_Required task_.
Present the lines of the entries starting at the line containing "Task: Open the Terminal sidebar item" and ending at the end of the entries as a Markdown table with the columns Row and Line, omitting blank lines and pictures.

_Stored rows_.
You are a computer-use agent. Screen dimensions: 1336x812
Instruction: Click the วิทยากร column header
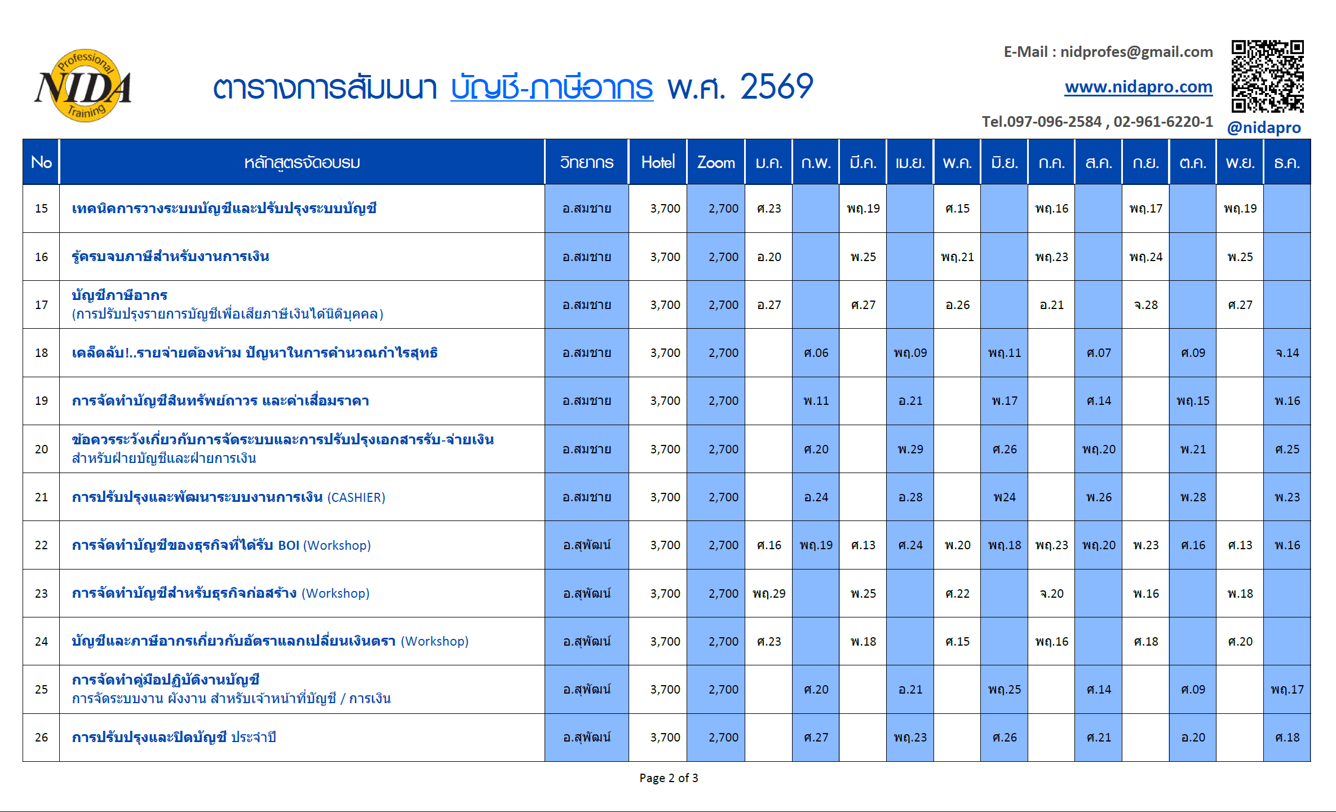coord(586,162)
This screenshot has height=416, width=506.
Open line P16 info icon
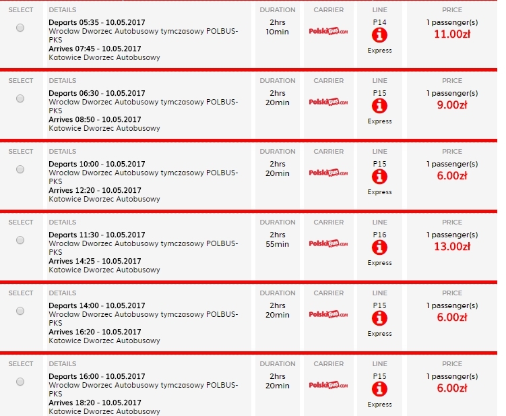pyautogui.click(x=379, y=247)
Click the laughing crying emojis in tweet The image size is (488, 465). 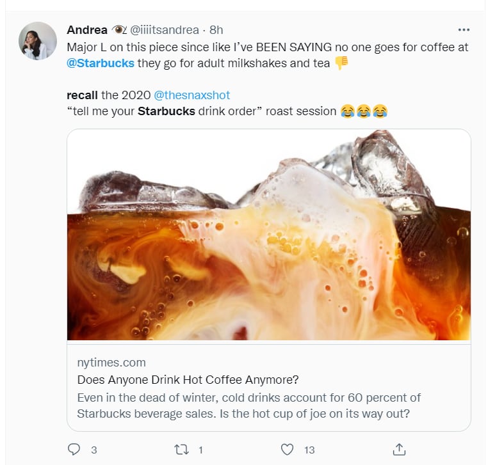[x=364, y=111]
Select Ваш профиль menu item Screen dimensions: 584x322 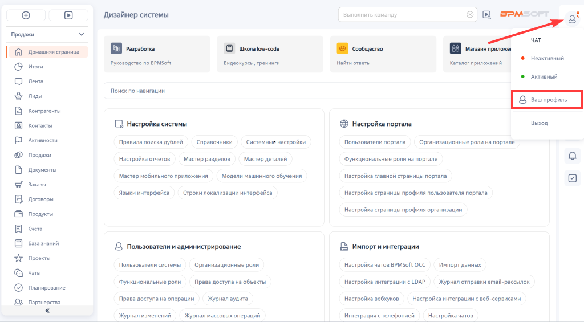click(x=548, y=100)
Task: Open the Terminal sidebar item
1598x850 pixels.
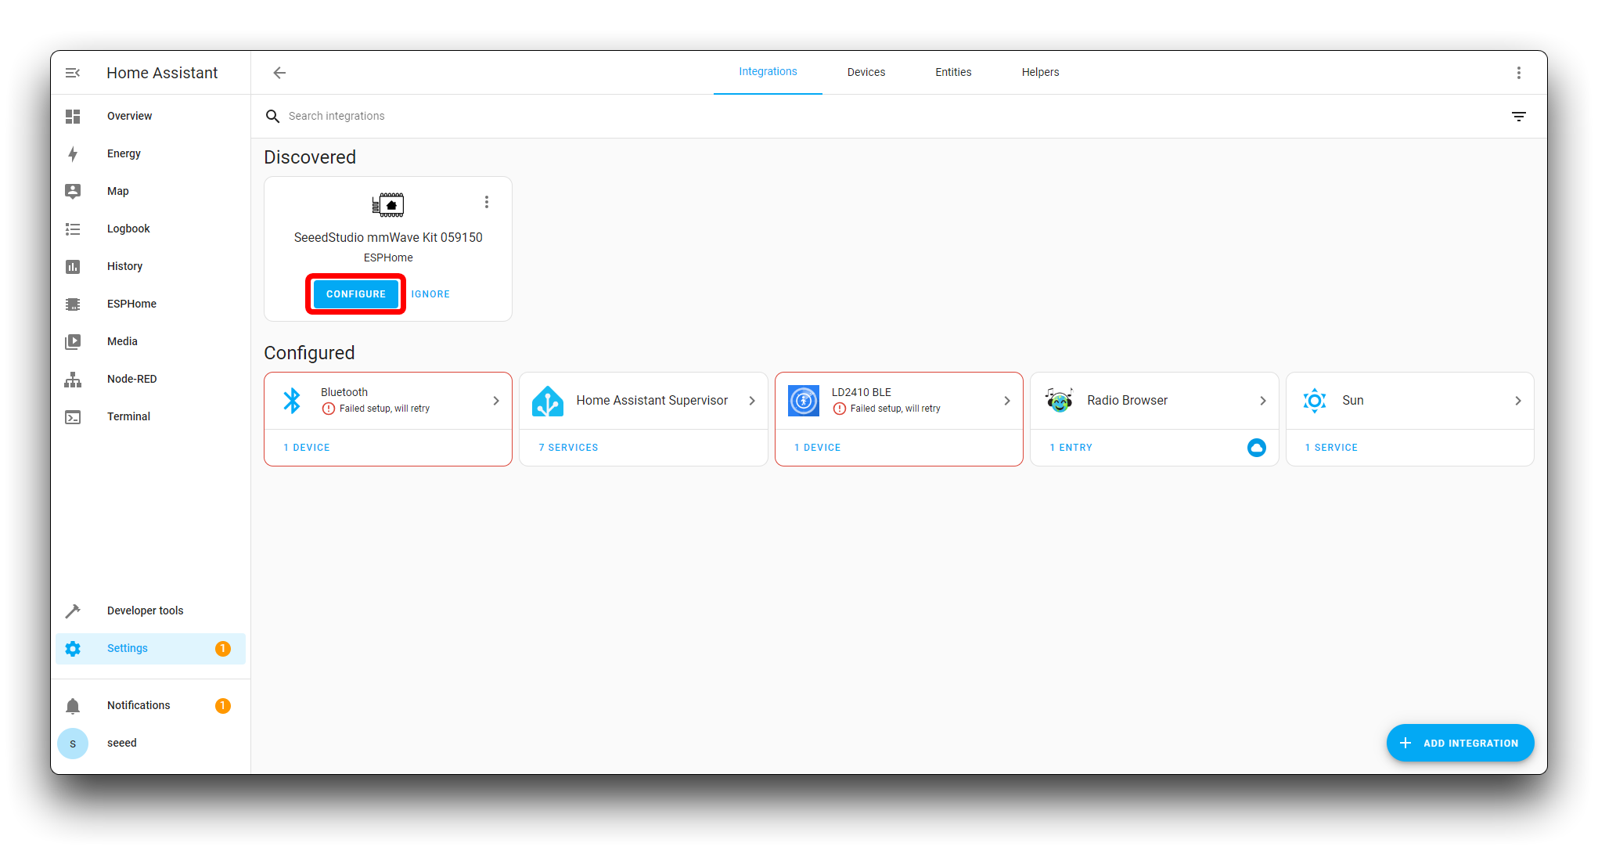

_Solution for this exercise_.
| Row | Line |
|---|---|
| 1 | Task: Open the Terminal sidebar item |
| 2 | 1598x850 pixels. |